On October 20, 2014, Mitel (MITL) offered $540M for Shoretel (SHOR), an offer Shoretel’s board rejected. In fact, Shoretel has publicly scorned the offer as financially inadequate and tooted their own horn regarding their recent successes, giving every indication that they were fiercely independent and going to stay that way. Mitel sued them over intellectual property on the eve of their IPO, so this announcement, on the heels of a quarter where Shoretel managed to eke out a positive GAAP (Generally Accepted Accounting Principles) net income could be seen as part and parcel of Mitel habitually raining on a competitor’s parade.
Except, for one, Shoretel hired Blackstone to advise them. This offer comes on the heels of last year’s executive exodus at Shoretel and a wave of insider selling over the last 12 months – all signs that there is something odd going on. We are looking at some weird execution problems at Shoretel lately too – it took about a month to patch the HeartBleed problem on their core systems, and this is still going on – different protocols and phones for premise and cloud.
This blog post takes a pretty tough stance, noting that the telecom equipment market is consolidating as businesses shift to the cloud and that Shoretel has run at a loss for 16 years in a row. I would argue that the numbers clearly show that Shoretel’s cloud business is getting some traction. The counter to that is that SHOR’s cloud business is of insignificant size compared to 8×8 (EGHT) or Vonage (VG), who combine for a billion dollars in cloud telephony revenue a year. I would add that Vonage has a gross profit margin of close to 69%, and 8×8 runs at nearly 71%. Premise manufacturers like SHOR (59%) and MITL (55%) are going to face some challenges supporting a large premise base while they pursue cloud. I think combining to wring efficiencies and scale out of their operations is going to be crucial if these old-line companies are going to compete with firms with that big of an advantage.
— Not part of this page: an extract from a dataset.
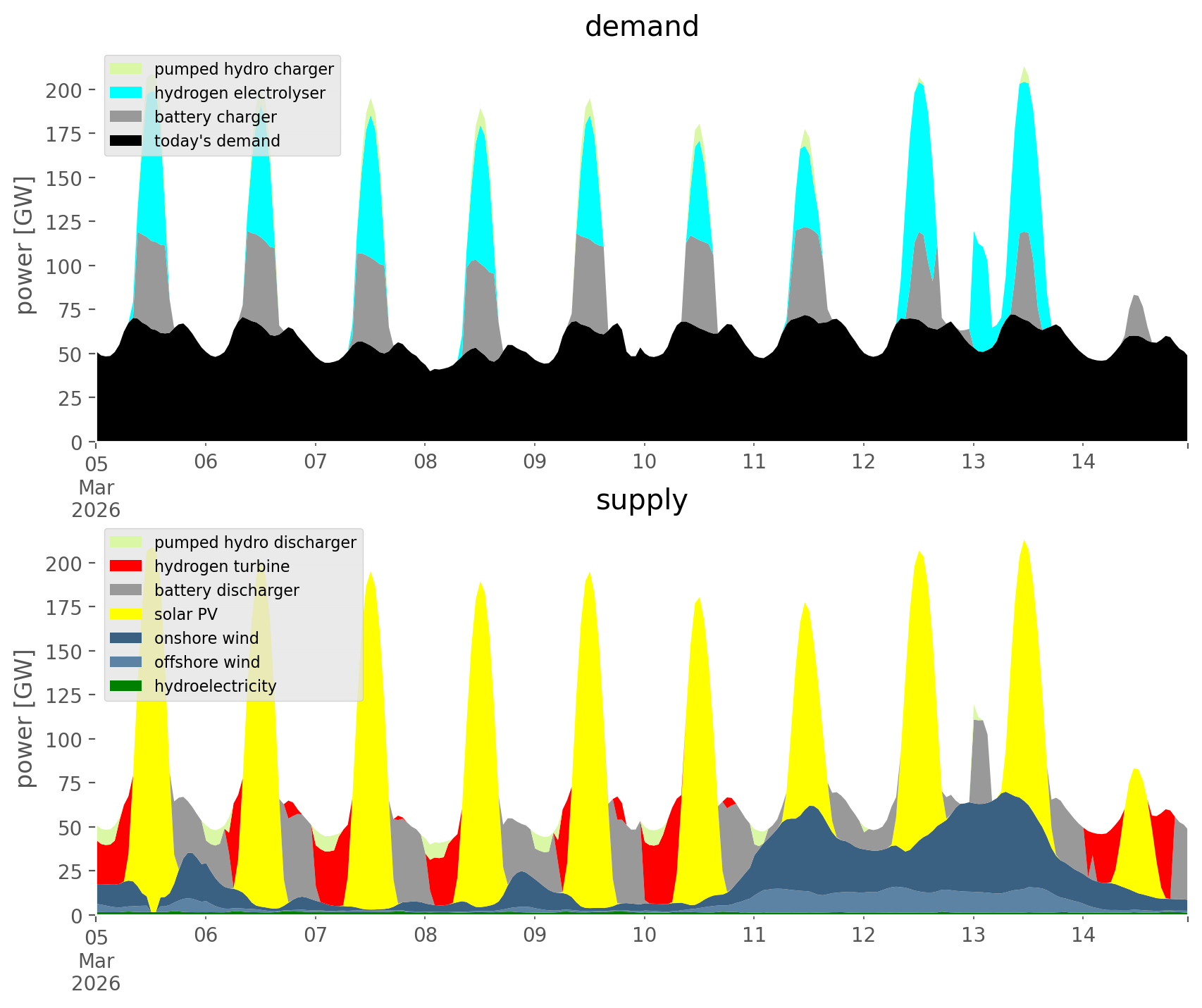Click the dark blue onshore wind swatch
This screenshot has width=1202, height=1008.
coord(126,638)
Since Shoretel shares are 83% held by institutional investors, it looks like the barrier to a purchase may be more about price than stubbornly independent Shoretel leadership. This article features shareholders explicit about wanting a price in the $10-12 a share range, versus the $8.10 price of Mitel’s first offer. The stock has been flat for some time, so I would imagine shareholders are excited to see some movement.
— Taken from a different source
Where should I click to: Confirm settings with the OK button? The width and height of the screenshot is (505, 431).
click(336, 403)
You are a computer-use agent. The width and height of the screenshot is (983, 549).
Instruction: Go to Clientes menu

So what does it all mean for our customers? If you are considering a Shoretel system, be aware that underneath the tough talk in the press releases, Shoretel hired investment bankers and Wall Street might like to see the company sold, so they can cash out on a stock, and a sector, that has been pretty flat. I imagine Shoretel is hoping for a bidding war to drive the price up, which would be a Pyrrhic victory for Mitel if they take on too much debt, though it is hard to imagine who would want to get in the game ahead of a huge technology refresh cycle about to sweep the industry.